We’re Still Waiting for the Next Big Leap in AI

When OpenAI announced GPT-4, its latest large language model, last March, it sent shockwaves through the tech world. It was clearly more capable than anything seen before at chatting, coding, and solving all sorts of thorny problems—including school homework.

Anthropic, a rival to OpenAI, announced today that it has made its own AI advance that will upgrade chatbots and other use cases. But although the new model is the world’s best by some measures, it’s more of a step forward than a big leap.

Anthropic’s new model, called Claude 3.5 Sonnet, is an upgrade to its existing Claude 3 family of AI models. It is more adept at solving math, coding, and logic problems as measured by commonly used benchmarks. Anthropic says it is also a lot faster, better understands nuances in language, and even has a better sense of humor.

That’s no doubt useful to people trying to build apps and services on top of Anthropic’s AI models. But the company’s news is also a reminder that the world is still waiting for another AI leap forward in AI akin to that delivered by GPT-4.

Expectation has been building for OpenAI to release a sequel called GPT-5 for more than a year now, and the company’s CEO, Sam Altman, has encouraged speculation that it will deliver another revolution in AI capabilities. GPT-4 cost more than $100 million to train, and GPT-5 is widely expected to be much larger and more expensive.
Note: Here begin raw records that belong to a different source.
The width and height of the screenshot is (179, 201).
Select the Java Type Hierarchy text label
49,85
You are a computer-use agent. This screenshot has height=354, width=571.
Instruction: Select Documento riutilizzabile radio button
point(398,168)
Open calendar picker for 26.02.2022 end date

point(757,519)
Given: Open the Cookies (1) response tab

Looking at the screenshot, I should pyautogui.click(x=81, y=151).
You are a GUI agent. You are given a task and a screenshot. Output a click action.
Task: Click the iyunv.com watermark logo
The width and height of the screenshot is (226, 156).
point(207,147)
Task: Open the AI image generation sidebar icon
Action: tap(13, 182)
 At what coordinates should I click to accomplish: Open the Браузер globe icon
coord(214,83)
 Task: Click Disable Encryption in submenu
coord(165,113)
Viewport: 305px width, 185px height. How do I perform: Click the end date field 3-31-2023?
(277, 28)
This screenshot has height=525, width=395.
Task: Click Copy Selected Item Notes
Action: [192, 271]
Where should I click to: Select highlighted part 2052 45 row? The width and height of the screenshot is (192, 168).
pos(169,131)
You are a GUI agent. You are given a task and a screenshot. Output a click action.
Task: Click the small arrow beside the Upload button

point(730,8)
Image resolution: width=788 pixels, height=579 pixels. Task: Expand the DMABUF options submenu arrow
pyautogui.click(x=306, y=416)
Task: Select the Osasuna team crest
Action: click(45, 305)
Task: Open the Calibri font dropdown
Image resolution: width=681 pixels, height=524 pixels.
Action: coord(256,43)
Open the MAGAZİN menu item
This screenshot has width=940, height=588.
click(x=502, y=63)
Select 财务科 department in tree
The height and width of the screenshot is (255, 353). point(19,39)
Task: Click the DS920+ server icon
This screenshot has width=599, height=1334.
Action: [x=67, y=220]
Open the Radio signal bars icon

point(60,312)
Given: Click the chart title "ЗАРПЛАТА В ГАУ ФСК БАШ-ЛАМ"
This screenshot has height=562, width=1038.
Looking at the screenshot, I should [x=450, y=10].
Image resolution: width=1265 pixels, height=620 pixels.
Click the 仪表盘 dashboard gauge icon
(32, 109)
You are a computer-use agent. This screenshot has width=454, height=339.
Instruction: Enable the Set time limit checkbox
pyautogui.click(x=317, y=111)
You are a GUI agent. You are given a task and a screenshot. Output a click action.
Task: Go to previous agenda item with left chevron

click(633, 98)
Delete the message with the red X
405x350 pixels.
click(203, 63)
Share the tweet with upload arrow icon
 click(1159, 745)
Although OpenAI, Google, and other AI developers have released new models that out-do GPT-4, the world is still waiting for that next big leap. Progress in AI has lately become more incremental and more reliant on innovations in model design and training rather than brute-force scaling of model size and computation, as GPT-4 did.

Michael Gerstenhaber, head of product at Anthropic, says the company’s new Claude 3.5 Sonnet model is larger than its predecessor but draws much of its new competence from innovations in training. For example, the model was given feedback designed to improve its logical reasoning skills.

Anthropic says that Claude 3.5 Sonnet outscores the best models from OpenAI, Google, and Facebook in popular AI benchmarks including GPQA, a graduate-level test of expertise in biology, physics, and chemistry; MMLU, a test covering computer science, history, and other topics; and HumanEval, a measure of coding proficiency. The improvements are a matter of a few percentage points though.

This latest progress in AI might not be revolutionary but it is fast-paced: Anthropic only announced its previous generation of models three months ago. “If you look at the rate of change in intelligence you’ll appreciate how fast we’re moving,” Gerstenhaber says.

More than a year after GPT-4 spurred a frenzy of new investment in AI, it may be turning out to be more difficult to produce big new leaps in machine intelligence. With GPT-4 and similar models trained on huge swathes of online text, imagery, and video, it is getting more difficult to find new sources of data to feed to machine-learning algorithms. Making models substantially larger, so they have more capacity to learn, is expected to cost billions of dollars. When OpenAI announced its own recent upgrade last month, with a model that has voice and visual capabilities called GPT-4o, the focus was on a more natural and humanlike interface rather than on substantially more clever problem-solving abilities.